In der Union gibt es Befürworter der Gleichstellung homosexueller Partnerschaften, unter anderem den Parlamentarischen Staatssekretär im Bundesfinanzministerium, Jens Spahn (CDU). Dennoch wird voraussichtlich eine Mehrheit der Unionsabgeordneten gegen die "Ehe für alle" stimmen, schon wegen des Vorgehens der SPD. Aus Fraktionskreisen hieß es, Merkel habe von einem "überfallartigen Verfahren" gesprochen. Unionsfraktionschef Volker Kauder (CDU), der gegen die Gleichstellung ist, warf dem Koalitionspartner "Vertrauensbruch" vor.
SPD-Chef Schulz erklärte, es gebe keinen Grund, die Abstimmung auf die nächste Legislaturperiode zu vertagen. Für Gewissensentscheidungen gebe es keine Fristen. Es gehe auch nicht nur um eine Gewissensentscheidung der Abgeordneten, sondern um die Anerkennung gesellschaftlicher und politischer Realitäten.
Die Evangelische Kirche in Deutschland (EKD) kritisierte dagegen das Eiltempo kurz vor der parlamentarischen Sommerpause, die in der nächsten Woche beginnt. "Ehe und Familie stehen unter dem besonderen Schutz der staatlichen Ordnung", sagte ein EKD-Sprecher dem Evangelischen Pressedienst (epd). "Es ist bedauerlich, dass diese Frage jetzt unter dem Zeitdruck einer zu Ende gehenden Legislaturperiode entschieden werden soll", ergänzte er.
Markus Gutfleisch von der Ökumenischen Arbeitsgruppe Homosexuelle und Kirche (HuK) sagt: "Wir fordern seit langem die Ehe für alle, weil wir sie für zutiefst christlich halten. Sie ist christlich, weil sie das Zusammenleben in lesbischen und schwulen Partnerschaften als gleichwertig definiert und alle umständlichen, diskriminierenden Sonderbestimmungen überflüssig macht." Für die HuK sei die langjährige Blockadehaltung der Union, die seit 2005 Regierungspartei ist, unwürdig. Teile der Evangelischen Kirche in Deutschland seien schon weiter.
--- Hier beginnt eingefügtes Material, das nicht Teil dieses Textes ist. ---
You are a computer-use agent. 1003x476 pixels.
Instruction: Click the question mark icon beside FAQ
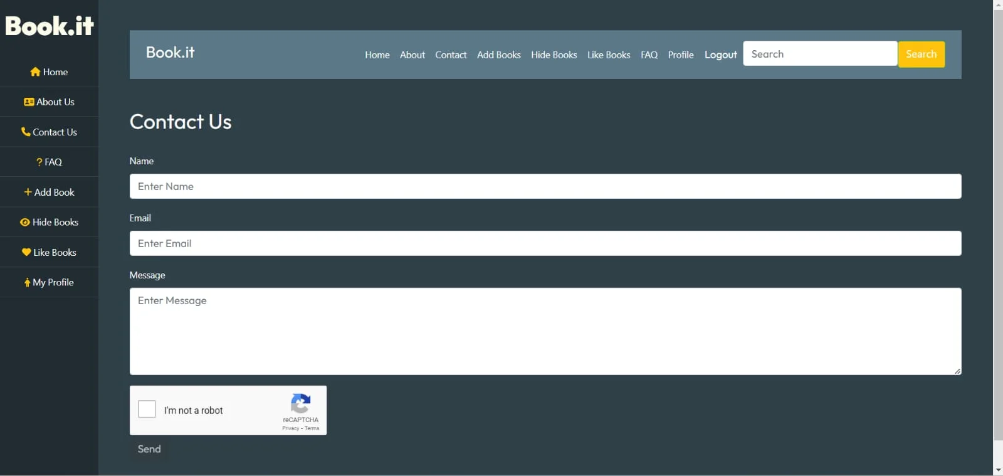tap(39, 162)
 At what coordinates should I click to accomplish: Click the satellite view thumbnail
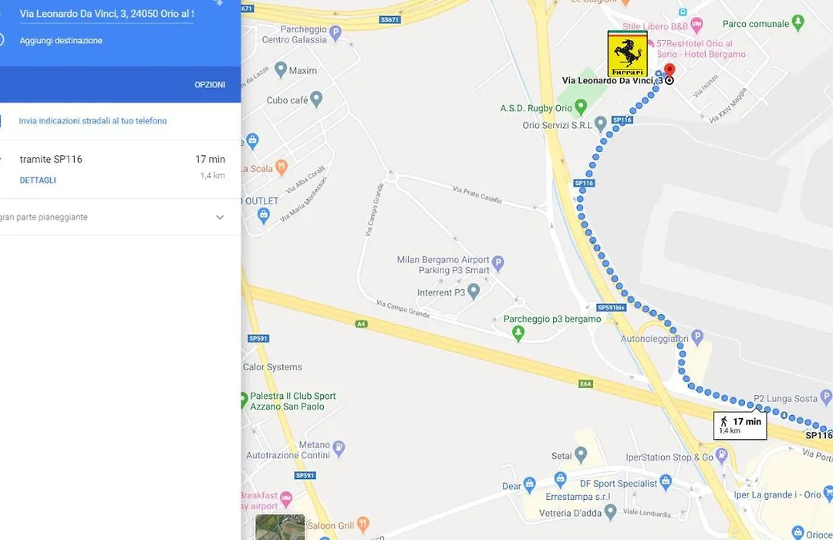click(x=280, y=527)
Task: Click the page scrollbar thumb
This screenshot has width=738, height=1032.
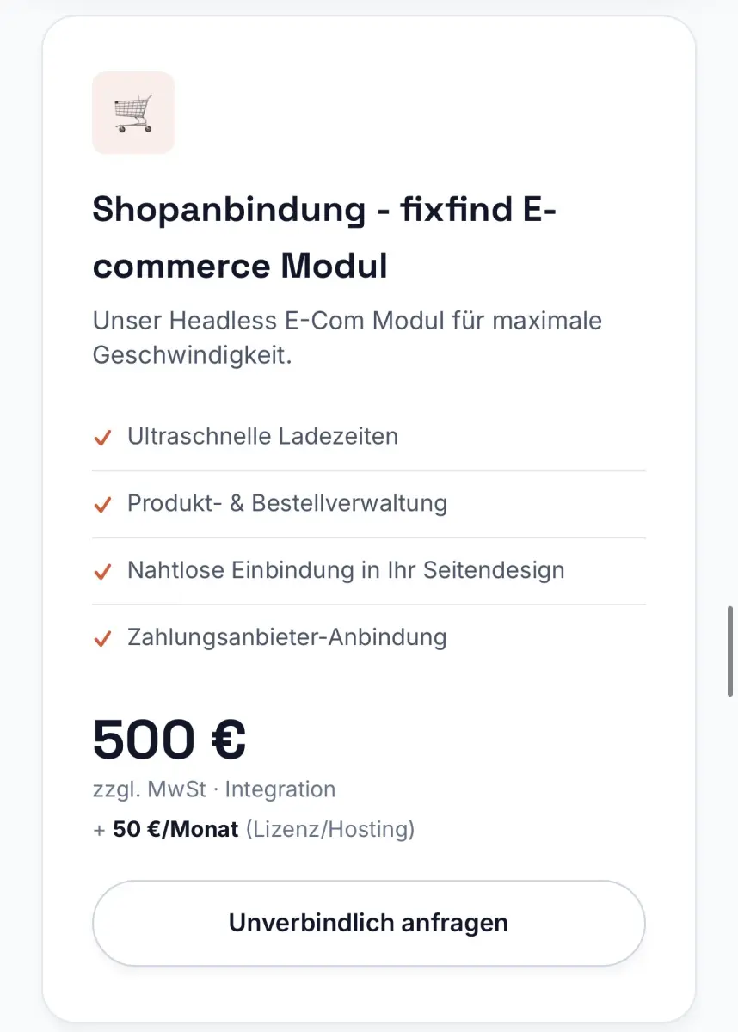Action: click(x=730, y=651)
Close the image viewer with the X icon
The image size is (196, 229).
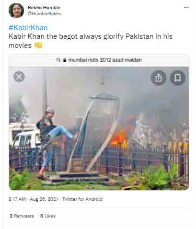click(x=19, y=77)
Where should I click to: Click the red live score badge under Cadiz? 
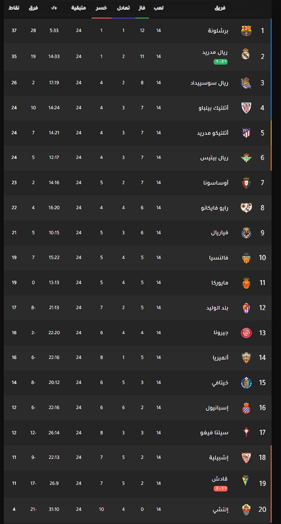pos(220,489)
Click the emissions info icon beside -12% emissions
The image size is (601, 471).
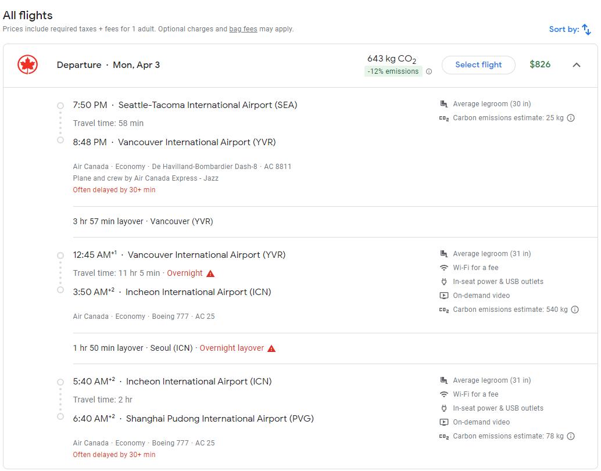(x=429, y=72)
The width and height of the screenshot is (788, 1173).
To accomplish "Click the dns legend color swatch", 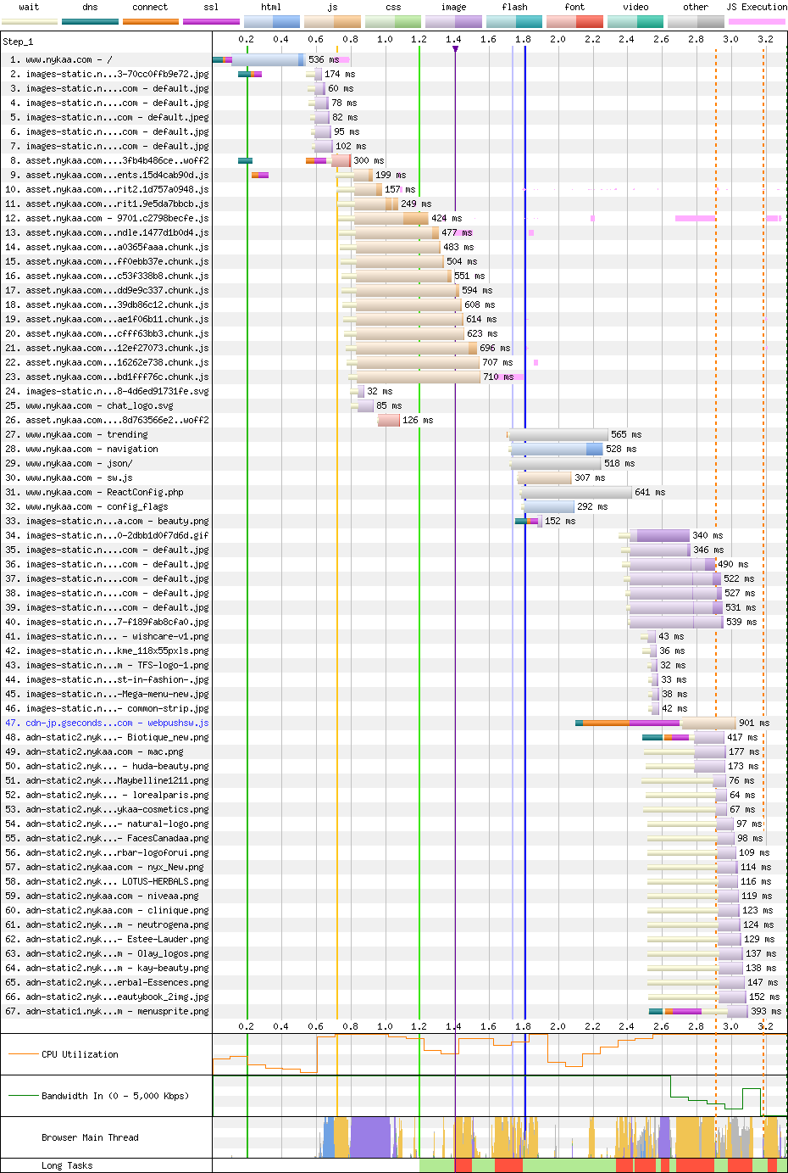I will pos(90,21).
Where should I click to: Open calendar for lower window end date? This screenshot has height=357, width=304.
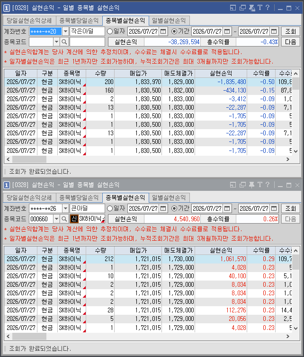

Lesben und Schwule können seit 2001 eingetragene Lebenspartnerschaften eingehen, die der Ehe weitgehend rechtlich gleichgestellt sind. Sie dürfen aber nicht gemeinsam Kinder adoptieren. Das ist der letzte wesentliche Unterschied zur Ehe zwischen Mann und Frau. Der Streit um die Gleichstellung hatte die Koalition während der gesamten Wahlperiode begleitet. Mehrfach wurde es Thema Aktueller Stunden im Bundestag, 30 Mal wurde es im Rechtsausschuss des Parlaments aufgerufen.